Sorry first-year tobacco aficionados – this year Sydney University has gone smoke-free.
Further apologies go to returning smokers who had become accustomed to lighting a cigarette on their way to the Woolley Building, taking a smoko break from studying outside the Law Library, or scabbing a few durries outside of Manning.
In the name of a “healthy and safe environment” for staff and students, Sydney Uni administration has banned smoking in places other than the ‘Quadrangle & Library Precinct’, the ‘City Road Precinct’, the ‘Blackburn Precinct’ (?), and the ‘Ross St. Precinct’ (??). Oh, and a few places in Darlington too.
The University of Sydney Union has also ceased their sale of tobacco.
There’s a case to be made for this, of course. Students shouldn’t be made to suffer passive smoking, which is a real issue. It makes your clothes stink, which may or may not be an issue for your professors or tutors. It also kills you.
But is that – and I say this without a shred of irony – a reason to ban it?
Consider for a moment other things that can kill you. Alcohol. Riding a bike. Driving a car. Heights. Stress. Burgers. None of which are banned, most of which thrive in a university environment. A bit of a comparative stretch? Perhaps. But the point is that the hysteria over smoking – uniquely, specifically, and strangely only smoking – seeks to marginalise smokers and their odorous lifestyle.

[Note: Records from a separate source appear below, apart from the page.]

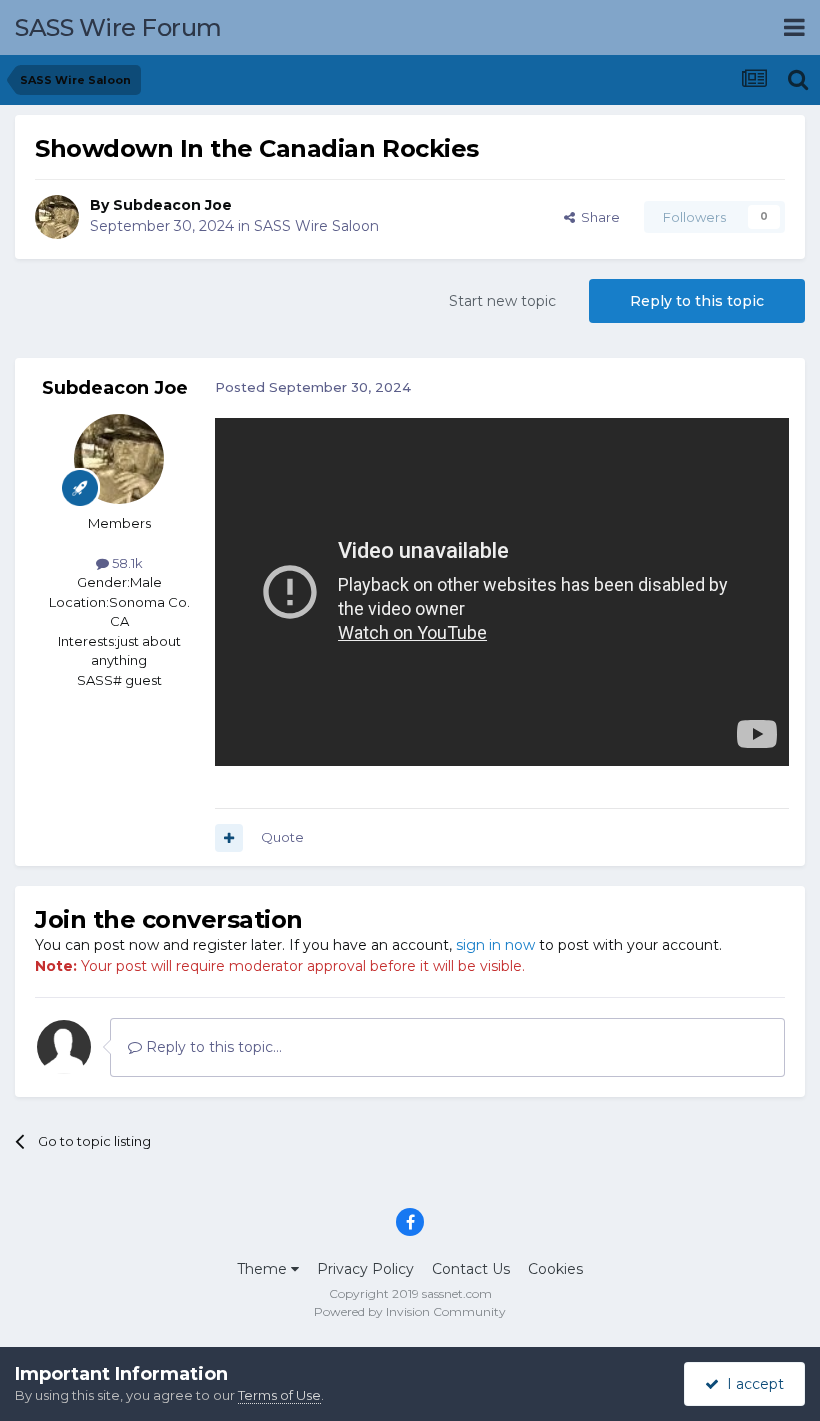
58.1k (126, 563)
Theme (264, 1269)
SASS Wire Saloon (316, 226)
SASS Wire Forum (118, 27)
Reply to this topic (697, 301)
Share (597, 217)
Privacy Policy (365, 1269)
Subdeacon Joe (172, 205)
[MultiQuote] (229, 838)
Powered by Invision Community (410, 1311)
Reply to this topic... (212, 1047)
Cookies (555, 1269)
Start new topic (502, 301)
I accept (751, 1384)
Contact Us (471, 1269)
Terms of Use (279, 1395)
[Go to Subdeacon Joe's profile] (57, 217)
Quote (282, 837)
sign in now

Smoking is not a silly new fad that aims to destroy your body and nothing else (like ‘ice’). It has a history, is ingrained in culture, and facilitates social intercourse – if not other forms of intercourse. From Freud to Bogart to Churchill to Sartre to Castro to Orwell to Hitchens: politicians, visionaries, writers, entertainers, and more have eased the mind and lingered on their thoughts through the haze of smoke and the hoarse coughs tobacco yields.
Smoking can bring people together. Ever heard of a smokers’ caucus? It is when smokers of all ideologies, tendencies, and perspectives get together in union of their filthy habit. It can produce deals, settlements, and friendships.
But the crux of an argument against smoking bans is not the artistic and intellectual dimension to smoking. No, it’s that in a free and liberal society, people need to stop trying to save others from themselves. Is there something noble in telling people the risks they take and the consequences they incur? Sure, but need there be more? Need there be regulation, rules, parochial paternalism? Why not let them be. Let people have a burger bursting with calories, abuse their liver with a few drinks, and a cigarette for the denouement.
Let’s not forget that staff smoke as well, and the only thing worse than a stressed out student who can’t smoke during a break in a two-hour lecture is a stressed out professor who marks your papers.
Second-hand smoking is a more sensitive issue. It is true that people have died from passive smoking. But these are due to long, continuous periods amongst smokers and smoking, not being four metres from them eight minutes a month.
Nobody is locking you inside a portaloo with a smoker – if someone lights up nearby you, just move a few metres away.
To an extent, the hypochondria over smoking hurts the so-called non-smokers’ rights movement. Marginalising smokers embitters them with spite and resentment, causes (even more) stress, and creates an ‘us vs. them’ social discourse. They become a folk devil, charged with polluting our air and killing our children and puppies.
Legislation and regulation against smoking makes them a legal minority. Instead of cultivating a culture of etiquette where a smoker can understand when s/he is unable to smoke and can respectfully move away when asked to, we get a culture of entitlement, where non-smokers delegate their responsibility to a higher authority, and instead of engaging with the smoker, they simply sneer.
So, if you’re a smoker who doesn’t want to buy an electronic cigarette, or an ally who just really liked Manning Bar when there were revellers on the balcony smoking away as people are wont to do, write a letter to the university or just light one up anyway.